Am I trying to please people or am I trying to be Christ's servant? WOW! What a difficult question, but so pertinent to understanding why I feel the way I do, and why I am struggling so much with process. In truth, I am seeking Christ's approval. I am a fully-devoted, wholly committed servant of the Lord Jesus Christ. In my work, my good practical work, I seek to serve Him always. I show up, I do my best, and I pray that He blesses my efforts. I receive grace over and over again, and for that I am thankful. Yet, there is a part of me that wants to please people, to be liked, to be approved.

In Colossians 3:23 NLT, Paul writes again, "Work willingly at whatever you do, as though you were working for the Lord rather than for people." No matter what job we do, we must always work for the Lord, and that means doing our best regardless of the outcome.

Rick Warren, Pastor of Saddleback Church says it this way:
He's [Paul] saying that no job is too small: no job is too menial: no job is too insignificant when you have the right motive and perspective. We should think, I'm doing it for God; I'm doing this job as if I'm doing it for the Lord. I used to clean meat lockers in a butcher shop, and I would clean it as unto the Lord.
Warren goes on to say that if we are working for the Lord, then our motive should produce two characteristics: excellence and enthusiasm.

We should work hard and with great enjoyment because we are working for the Lord.

As I think about this, I think to myself, "Am I working for the Lord or to please my university, my dean, and my students?" Truthfully, I do need to do good work for all three of these people (and institutions), yet if I am serving the Lord first, then my actions should satisfy the rest. Matthew 6:33 NLT says it this way,

Seek the Kingdom of God above all else, and live righteously, and he will give you everything you need.

Recently, I read C.S. Lewis' "Mere Christianity," and in it, Lewis offers his own explanation of why we must put God first in all things.  In his "Letters," he writes,
When I have learnt to love God better than my earthly dearest, I shall love my earthly dearest better than I do now. In so far as I learn to love my earthly dearest at the expense of God and instead of God, I shall be moving towards the state in which I shall not love my earthly dearest t all. When first things are put first, second things are not suppressed but increased.
When I think about it this way, it makes sense to me. So long as I put God first, and view my practical work (as service to Him), then I have a right order and perspective on things. I am putting "first things first" so to speak. All other things will find their proper place so long as I put God first in my life. I know that I want to do this, so much so, but my flesh gets worried, stressed, and fearful when I feel as though I am failing, not doing my best, or out of my element. God has not called me to a life of luxury or of ease. No, He has called me to be diligent and faithful, to do good work, but to remember that in all things I am to serve Him first and foremost.

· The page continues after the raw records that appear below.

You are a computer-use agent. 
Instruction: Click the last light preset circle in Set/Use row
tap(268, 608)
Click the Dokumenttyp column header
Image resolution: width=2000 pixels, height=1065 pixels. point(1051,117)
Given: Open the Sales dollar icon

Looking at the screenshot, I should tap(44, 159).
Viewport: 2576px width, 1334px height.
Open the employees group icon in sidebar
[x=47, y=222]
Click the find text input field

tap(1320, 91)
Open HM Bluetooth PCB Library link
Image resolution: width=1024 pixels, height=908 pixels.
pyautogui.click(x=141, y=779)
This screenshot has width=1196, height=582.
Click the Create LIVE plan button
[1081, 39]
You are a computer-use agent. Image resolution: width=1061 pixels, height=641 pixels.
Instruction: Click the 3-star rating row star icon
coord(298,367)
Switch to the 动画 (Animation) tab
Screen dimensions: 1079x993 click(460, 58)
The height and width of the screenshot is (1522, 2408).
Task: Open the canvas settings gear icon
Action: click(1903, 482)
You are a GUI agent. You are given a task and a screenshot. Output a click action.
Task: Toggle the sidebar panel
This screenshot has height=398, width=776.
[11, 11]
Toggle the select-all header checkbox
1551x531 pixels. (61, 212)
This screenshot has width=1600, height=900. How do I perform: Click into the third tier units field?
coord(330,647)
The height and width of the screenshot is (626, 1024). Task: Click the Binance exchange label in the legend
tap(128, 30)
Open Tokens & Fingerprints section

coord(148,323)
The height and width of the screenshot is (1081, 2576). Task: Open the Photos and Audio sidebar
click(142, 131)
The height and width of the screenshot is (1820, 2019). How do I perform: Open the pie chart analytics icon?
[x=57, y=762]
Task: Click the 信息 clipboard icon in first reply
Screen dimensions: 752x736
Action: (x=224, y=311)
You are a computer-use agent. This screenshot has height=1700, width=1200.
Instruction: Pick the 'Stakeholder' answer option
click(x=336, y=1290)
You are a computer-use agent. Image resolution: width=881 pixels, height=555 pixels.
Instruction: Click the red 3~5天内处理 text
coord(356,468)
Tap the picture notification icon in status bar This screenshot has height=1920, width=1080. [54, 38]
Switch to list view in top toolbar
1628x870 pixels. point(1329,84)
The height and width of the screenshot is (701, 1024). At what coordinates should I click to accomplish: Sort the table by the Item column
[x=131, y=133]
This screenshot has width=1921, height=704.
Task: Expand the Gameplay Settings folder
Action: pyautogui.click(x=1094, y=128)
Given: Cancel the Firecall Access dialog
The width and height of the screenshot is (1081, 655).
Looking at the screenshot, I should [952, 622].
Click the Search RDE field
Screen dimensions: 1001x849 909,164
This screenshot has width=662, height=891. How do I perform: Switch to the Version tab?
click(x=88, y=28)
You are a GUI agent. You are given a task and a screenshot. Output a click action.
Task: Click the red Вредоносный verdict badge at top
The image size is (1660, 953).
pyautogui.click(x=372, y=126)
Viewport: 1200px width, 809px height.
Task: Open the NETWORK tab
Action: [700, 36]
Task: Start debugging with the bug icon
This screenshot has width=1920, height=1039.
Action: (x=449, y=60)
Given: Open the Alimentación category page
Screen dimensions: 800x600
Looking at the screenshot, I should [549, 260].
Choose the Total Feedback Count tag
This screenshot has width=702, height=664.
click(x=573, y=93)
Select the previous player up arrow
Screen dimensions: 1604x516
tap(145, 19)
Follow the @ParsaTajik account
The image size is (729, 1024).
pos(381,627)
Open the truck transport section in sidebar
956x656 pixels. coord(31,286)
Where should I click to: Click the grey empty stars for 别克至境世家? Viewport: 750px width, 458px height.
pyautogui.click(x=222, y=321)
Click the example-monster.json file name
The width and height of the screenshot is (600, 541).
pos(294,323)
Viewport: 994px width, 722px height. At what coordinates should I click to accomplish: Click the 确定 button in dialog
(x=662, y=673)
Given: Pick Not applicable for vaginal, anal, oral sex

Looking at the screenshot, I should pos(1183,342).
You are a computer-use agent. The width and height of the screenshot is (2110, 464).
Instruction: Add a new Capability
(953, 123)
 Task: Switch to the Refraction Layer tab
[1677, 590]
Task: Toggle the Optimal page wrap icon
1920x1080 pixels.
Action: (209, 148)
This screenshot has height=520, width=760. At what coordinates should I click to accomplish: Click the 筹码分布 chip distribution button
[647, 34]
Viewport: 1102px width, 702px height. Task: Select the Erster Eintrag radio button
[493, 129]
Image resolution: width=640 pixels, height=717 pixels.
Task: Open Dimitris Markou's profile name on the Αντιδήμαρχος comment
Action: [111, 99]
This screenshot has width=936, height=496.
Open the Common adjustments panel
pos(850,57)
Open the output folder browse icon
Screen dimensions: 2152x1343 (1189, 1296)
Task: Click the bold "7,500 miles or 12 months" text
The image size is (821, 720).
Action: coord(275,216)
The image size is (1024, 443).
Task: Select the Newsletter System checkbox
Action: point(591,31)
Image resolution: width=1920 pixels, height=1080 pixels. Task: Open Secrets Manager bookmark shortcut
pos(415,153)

If my life is ordered rightly, then as Matthew said, "all the rest will be added to it." I will have everything I need to do life according to His will, His work, and His way.

I get it now. I see how I have put pleasing my students into a higher rank than I should. I have considered their feelings and satisfaction as being more important than pleasing the Lord with my excellence and enthusiasm. I am to work for God's approval and not man's. No matter how good it sounds, how much it makes sense to please another person, it should never take precedent over what we do in God's Name. After all, like David said,

I will tell of your name to my brothers and sisters; in the midst of the congregation, I will praise you!

It is God whom we praise, not men. May His Name be praised today and forever more. Amen, so be it. Selah (Pause and calmly think about it!)